▸ **Document excerpt**:
With a light drizzle falling from the sky, Zandrea Stephens sat in her car in the parking lot of the Lanier Point Athletic Complex, fearing she would have to postpone the event she had planned for a second time.
But about 45 minutes later, cars started pulling up and team members for the kickball tournament she had organized to raise money for March of Dimes and the Children at Play Fund began to head toward the fields.
“I’m actually amazed that this many people came out,” said Stephens, an assistant division manager with Gainesville Parks and Recreation and part of the March of Dimes leadership team.
She decided to bring the two organizations she’s a part of together for one day and one event to raise money and awareness for them. Through the Kicking it for Babies kickball tournament, she said she was able to raise around $900 that will be split between the two organizations.
The Children at Play Fund helps children in Hall County who can’t afford to take part in activities like pee wee and youth athletics, day camps and instructional classes. Through the fund, their fees could be paid or equipment bought for them.
March of Dimes is a national nonprofit that helps mothers during pregnancy and with premature births. That’s what brought Stephens to come up with the idea for a kickball tournament in the first place.
She has twins, Joshua and Caleb Gearing, that were born at 26 weeks at about 2 pounds apiece, so she has benefitted from March of Dimes and knows how much it can help other mothers.
“Not only did I experience what March of Dimes is representing, I lived it,” Stephens said. “So I’m out here for that cause.”

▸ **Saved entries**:
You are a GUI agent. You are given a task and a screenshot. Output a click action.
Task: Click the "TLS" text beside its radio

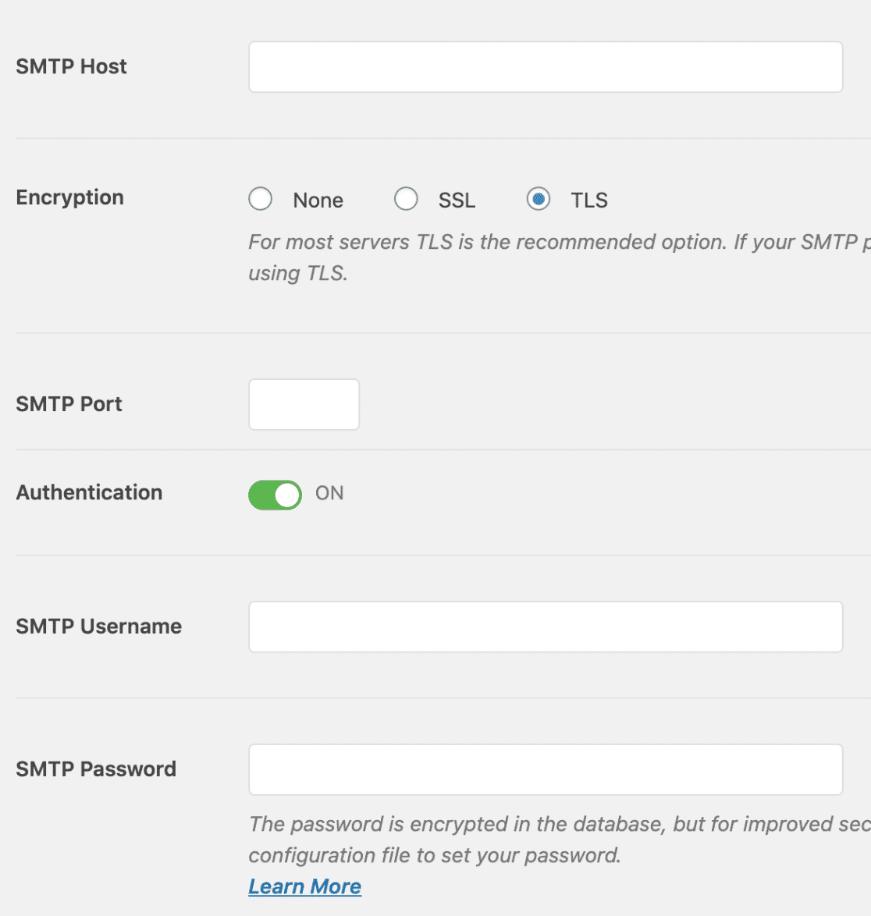tap(588, 201)
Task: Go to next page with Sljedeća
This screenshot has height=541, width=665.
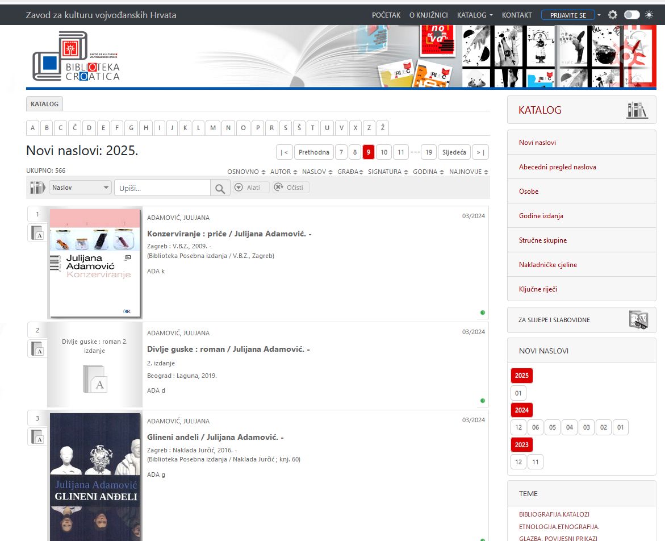Action: (x=454, y=152)
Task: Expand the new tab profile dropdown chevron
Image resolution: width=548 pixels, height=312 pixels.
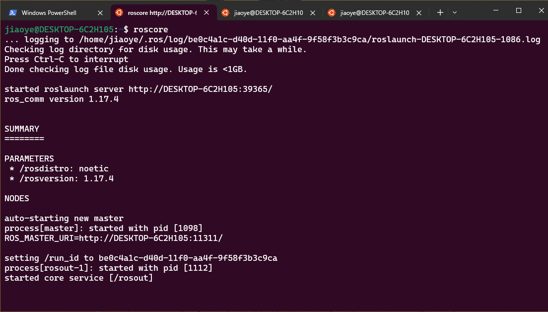Action: pos(454,13)
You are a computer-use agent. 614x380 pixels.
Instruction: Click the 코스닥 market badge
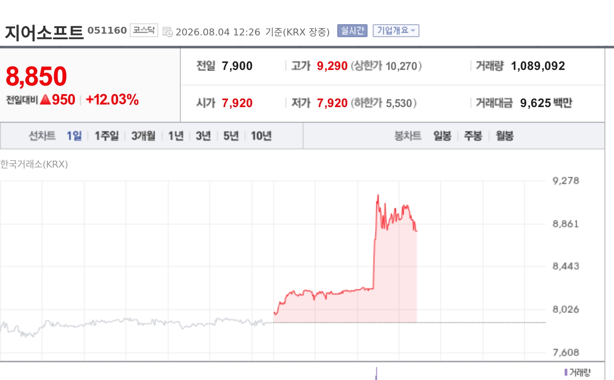click(144, 30)
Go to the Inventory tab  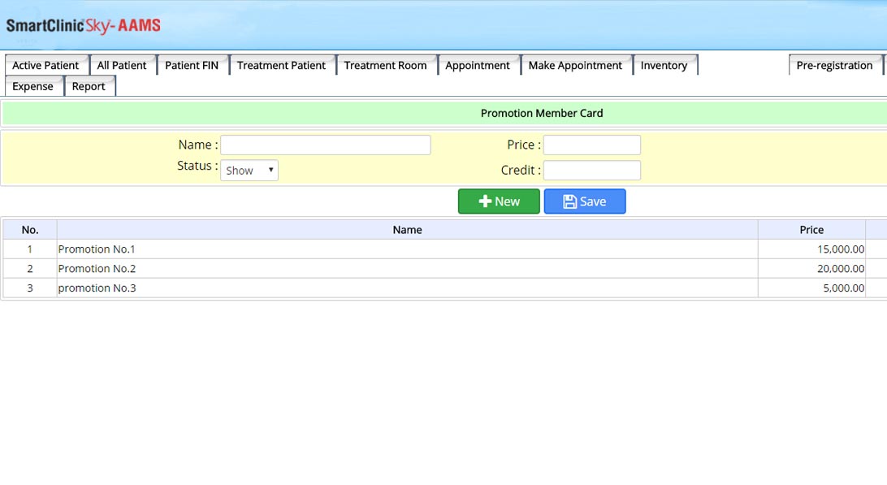(x=664, y=66)
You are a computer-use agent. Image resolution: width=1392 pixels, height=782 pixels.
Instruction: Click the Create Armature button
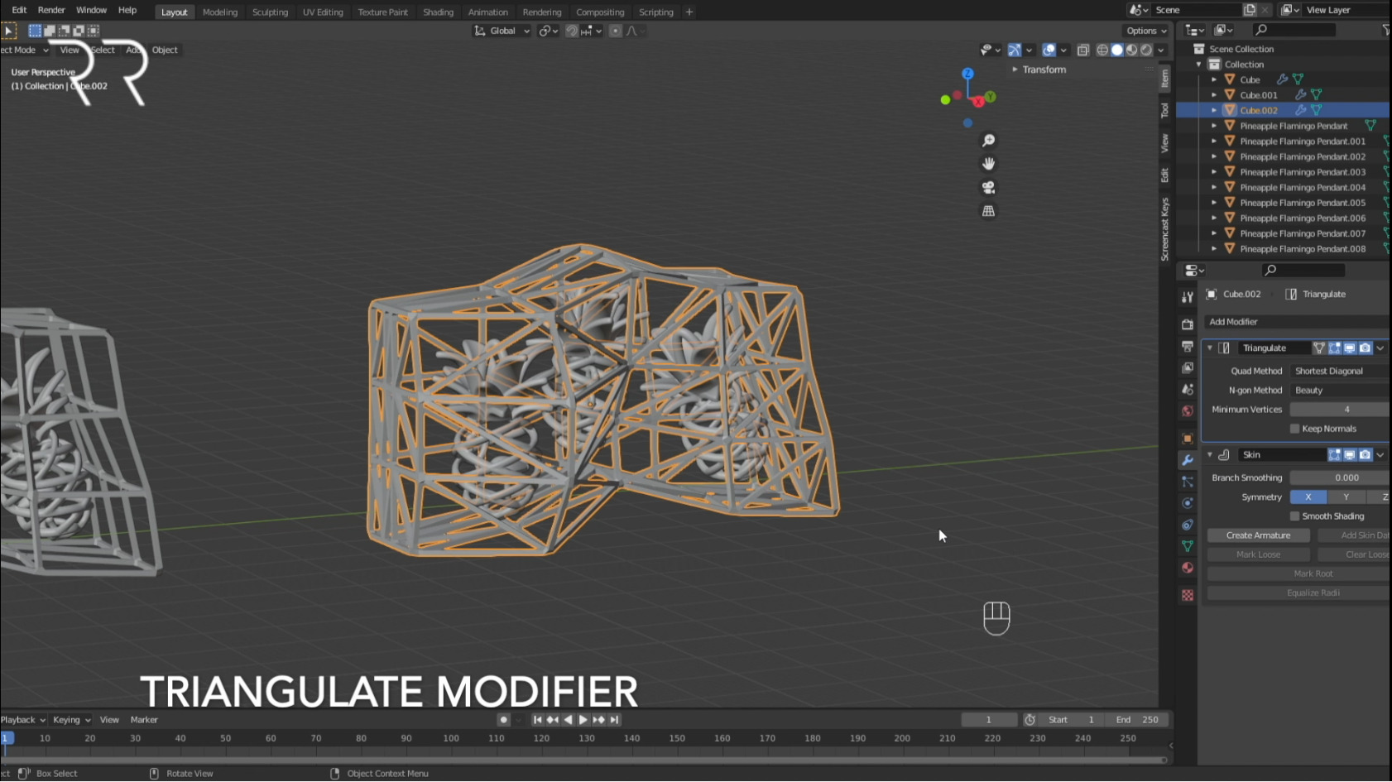1258,535
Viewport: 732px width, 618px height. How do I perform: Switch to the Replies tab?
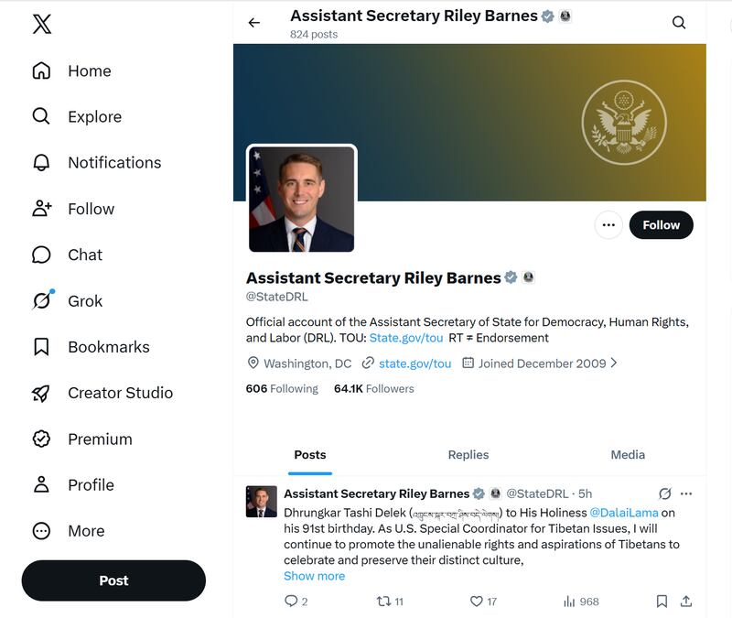468,454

▸ **Work to complete**:
1. Answer these questions using the kickball fundraiser article.
(a) About how much money did the tournament raise?
(b) At how many weeks were Stephens's twins born?
(c) Which county's children does the Children at Play Fund help?
2. Carry the kickball fundraiser article forward from its final paragraph.

▸ **Answer list**:
1.
(a) Around $900
(b) 26 weeks
(c) Hall County

2.
She wasn’t the only one there that has benefitted from March of Dimes. Melissa Payne was there with her kickball team, Amazing Graceanne, to play in the tournament as well. Payne’s daughter, Graceanne, who was given just a 5 percent chance to live, was the 2015 March of Dimes Ambassador for the area.
“I had no warning or risk factors for a premature baby,” said Payne, whose daughter was born 14 weeks early at 1 pound, 12 ounces. “But when she was in the (neonatal intensive care unit), she was there for 97 days. We had a lot of very successful treatments for her. And the research that founded those treatments was funded by the March of Dimes.”
And that’s the reason her friends and family registered their team for just $6 per person to play in the tournament. Other local companies that took part were Georgia Power, Brenau University, Longstreet Clinic, Publix and MP Equipment.
“It’s a great cause Publix has supported for a long time,” said Cole Bentley, an assistant store manager at Publix in Flowery Branch. “I think it’s good what March of Dimes does, so a baby can be healthy and survive and live a life that’s full.”
As the tournament was going on, Stephens couldn’t help but to sit back and watch as the games were played. She said she was “overwhelmed” and even started looking forward to next year’s tournament.
“I just though let’s give this a shot,” Stephens said. “I thought it could be very successful, and since it was, we’re looking to do it for years to come.”